**Data records:**
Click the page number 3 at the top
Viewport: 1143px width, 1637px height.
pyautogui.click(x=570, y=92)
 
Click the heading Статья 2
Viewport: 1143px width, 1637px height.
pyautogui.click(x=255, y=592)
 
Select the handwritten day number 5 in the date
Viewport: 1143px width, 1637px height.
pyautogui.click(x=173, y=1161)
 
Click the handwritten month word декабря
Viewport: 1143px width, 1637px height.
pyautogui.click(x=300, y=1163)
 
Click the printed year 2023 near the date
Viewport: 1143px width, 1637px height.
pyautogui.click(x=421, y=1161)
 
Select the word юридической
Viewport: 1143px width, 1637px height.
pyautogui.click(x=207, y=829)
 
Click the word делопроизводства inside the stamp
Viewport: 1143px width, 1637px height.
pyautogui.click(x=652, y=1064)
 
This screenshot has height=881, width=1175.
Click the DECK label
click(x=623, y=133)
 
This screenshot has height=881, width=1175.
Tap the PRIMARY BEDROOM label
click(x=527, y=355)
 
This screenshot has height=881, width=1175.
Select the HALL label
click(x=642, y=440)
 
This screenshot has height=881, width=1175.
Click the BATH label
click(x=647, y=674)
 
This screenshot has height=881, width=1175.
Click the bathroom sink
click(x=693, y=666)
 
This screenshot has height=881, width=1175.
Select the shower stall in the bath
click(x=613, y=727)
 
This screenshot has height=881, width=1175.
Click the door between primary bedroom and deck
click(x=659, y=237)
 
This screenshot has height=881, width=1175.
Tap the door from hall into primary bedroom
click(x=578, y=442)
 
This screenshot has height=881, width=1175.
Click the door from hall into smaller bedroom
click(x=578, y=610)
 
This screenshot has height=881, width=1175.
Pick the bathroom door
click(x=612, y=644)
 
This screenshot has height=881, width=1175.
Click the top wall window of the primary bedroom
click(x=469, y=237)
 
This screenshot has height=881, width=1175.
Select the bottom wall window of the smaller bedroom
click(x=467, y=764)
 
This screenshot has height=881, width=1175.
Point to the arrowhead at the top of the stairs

**What you need to do:**
Write out the material above exactly, starting at its first line and ending at the line that contains "pyautogui.click(x=421, y=1161)", with both of those lines included.

**Worked solution:**
Click the page number 3 at the top
Viewport: 1143px width, 1637px height.
pyautogui.click(x=570, y=92)
 
Click the heading Статья 2
Viewport: 1143px width, 1637px height.
pyautogui.click(x=255, y=592)
 
Select the handwritten day number 5 in the date
Viewport: 1143px width, 1637px height.
pyautogui.click(x=173, y=1161)
 
Click the handwritten month word декабря
Viewport: 1143px width, 1637px height.
pyautogui.click(x=300, y=1163)
 
Click the printed year 2023 near the date
Viewport: 1143px width, 1637px height.
pyautogui.click(x=421, y=1161)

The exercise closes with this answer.